7/6/2020
As Divisions Threaten America, The Pressure To Cancel Presidents Is Dangerous
Breaking Newstags: presidential history, historical memory, monuments
Princeton University has decided to remove former President Woodrow Wilson’s name from its school of Public and International Affairs, citing his “racist thinking and policies.” Looking solely through the lens of race relations, the case against Wilson is clear. In his 1912 run for the White House, Wilson would warm up the crowds with racial jokes that today would be unprintable.

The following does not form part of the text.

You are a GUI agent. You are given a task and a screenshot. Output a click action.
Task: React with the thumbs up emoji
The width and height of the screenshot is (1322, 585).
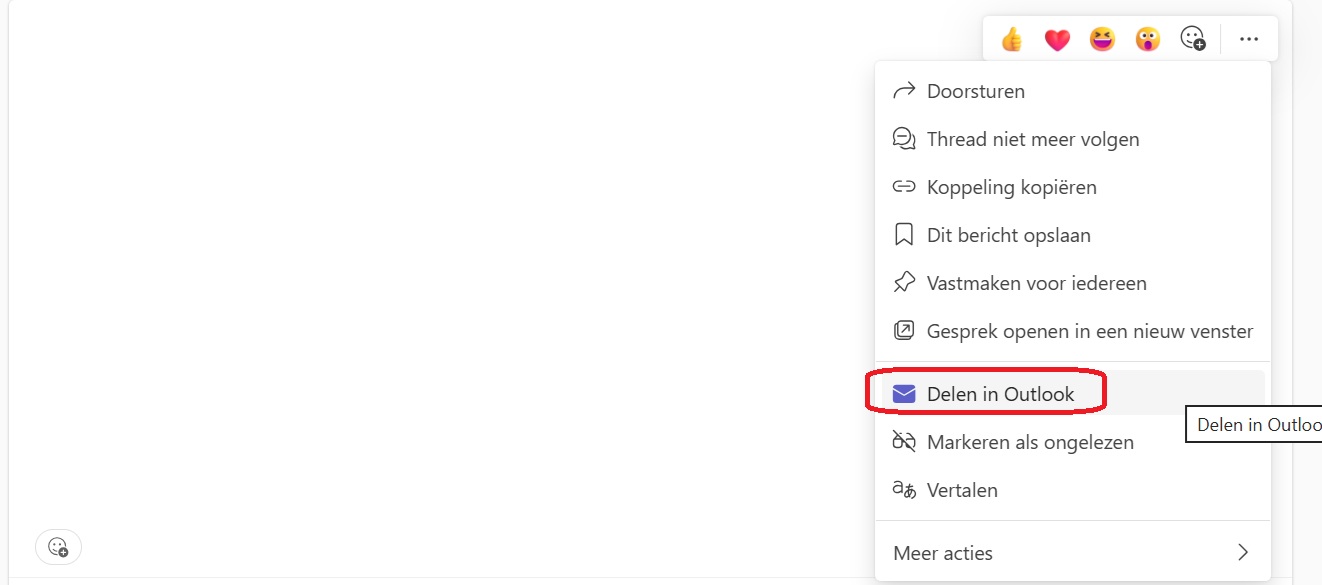(x=1012, y=39)
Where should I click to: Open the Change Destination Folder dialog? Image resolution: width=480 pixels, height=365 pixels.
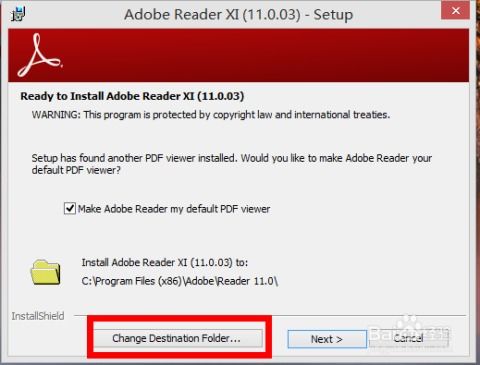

And while lately expressions like “systemic racism” and “white supremacy” have been thrown around quite liberally, the Wilson administration provides literal examples of these concepts enacted as government policy. Gazing back across the long century since Wilson was in office shows the progress we have made as a country.
Wilson is not alone in being erased. Monuments to the once sacrosanct George Washington have been vandalized. Thomas Jefferson and Andrew Jackson statues are also under siege, and the venerable Democratic tradition of the Jefferson-Jackson Day dinner has been abandoned because neither party founder meets contemporary muster. The first two Republican presidents, Abraham Lincoln and Ulysses S. Grant, are also facing censure and calls from radicals to have their monuments taken down. The fact that between them Lincoln and Grant defeated the Confederacy, ended slavery, and enforced the anti-slavery amendments to the Constitution seems inconsequential to the woke mob.
It is ironic that statues are the most visible targets of radical ire since they are idealized visions of flawed people. Looking at past presidents, how far do we go in demanding they live up to a statuesque level of perfection?
Franklin D. Roosevelt has been conspicuously unscathed in the recent round of iconoclasm, but his record on race is hardly commendable. The same people who castigated President Donald Trump for allegedly putting immigrant children in cages ought to be incensed over FDR’s internment of 120,000 Japanese during World War II, most of whom were American citizens. He also blocked Jewish refugees fleeing Nazi Germany, kept the armed forces segregated, and praised Confederate General Robert E. Lee as “one of our greatest American Christians and one of our greatest American gentlemen.”